The Simplified Molecular Input Line Entry specification or SMILES is a specification for unambiguously describing the structure of chemical molecules using short ASCII strings.
In July 2006, the IUPAC introduced the InChI as a standard for formula representation. SMILES is generally considered to have the advantage of being slightly more human-readable than InChI; it also has a wide base of software support with extensive theoretical (e.g., graph theory) backing.
SMILES strings can be imported by most molecule editors for conversion back into two-dimensional drawings or three-dimensional models of the molecules.
SMILES uses atomic symbols and a set of intuitive rules and uses hydrogen-suppressed molecular graphs (HSMG).
Canonical SMILES and Isomeric SMILES
The term Canonical SMILES refers to the version of the SMILES specification that includes rules for ensuring that each distinct chemical molecule has a single unique SMILES representation
• A common application of Canonical SMILES is for indexing and ensuring uniqueness of molecules in a database.
The term Isomeric SMILES refers to the version of the SMILES specification that includes extensions to support the specification of isotopes, chirality, and configuration about double bonds
• A notable feature of these rules is that they allow rigorous partial specification of chirality.
Symbols Application in SMILES
1. Atoms
- Atoms are represented by the standard abbreviation of the chemical elements, in square brackets, such as [Au] for gold.
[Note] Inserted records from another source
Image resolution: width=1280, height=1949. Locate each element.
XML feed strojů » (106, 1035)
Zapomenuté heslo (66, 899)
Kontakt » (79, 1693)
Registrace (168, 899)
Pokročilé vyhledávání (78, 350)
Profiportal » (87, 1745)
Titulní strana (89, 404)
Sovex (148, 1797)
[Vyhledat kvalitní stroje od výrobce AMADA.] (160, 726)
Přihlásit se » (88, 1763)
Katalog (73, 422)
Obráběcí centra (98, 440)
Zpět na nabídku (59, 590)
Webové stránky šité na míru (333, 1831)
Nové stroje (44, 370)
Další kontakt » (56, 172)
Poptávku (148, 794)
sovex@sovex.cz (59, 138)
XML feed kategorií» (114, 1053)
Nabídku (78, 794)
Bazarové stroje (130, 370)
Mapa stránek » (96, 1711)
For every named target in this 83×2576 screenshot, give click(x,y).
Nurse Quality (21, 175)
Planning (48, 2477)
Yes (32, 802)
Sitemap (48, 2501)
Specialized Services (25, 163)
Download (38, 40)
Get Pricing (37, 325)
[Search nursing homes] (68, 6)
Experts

Brackets can be omitted for the "organic subset" of B, C, N, O, P, S, F, Cl, Br, and I. All other elements must be enclosed in brackets. If the brackets are omitted, the proper number of implicit hydrogen atoms is assumed; for instance the SMILES for water is simply O.
- An atom holding one or more electrical charges is enclosed in brackets, followed by the symbol H if it is bonded to one or more atoms of hydrogen, followed by the number of hydrogen atoms then by the sign '+' for a positive charge or by '-' for a negative charge. The number of charges is specified after the sign (except if there is one only).
- Bonds between aliphatic atoms are assumed to be single unless specified otherwise and are implied by adjacency in the SMILES string. For example the SMILES for ethanol can be written as CCO. Ring closure labels are used to indicate connectivity between non-adjacent atoms in the SMILES string.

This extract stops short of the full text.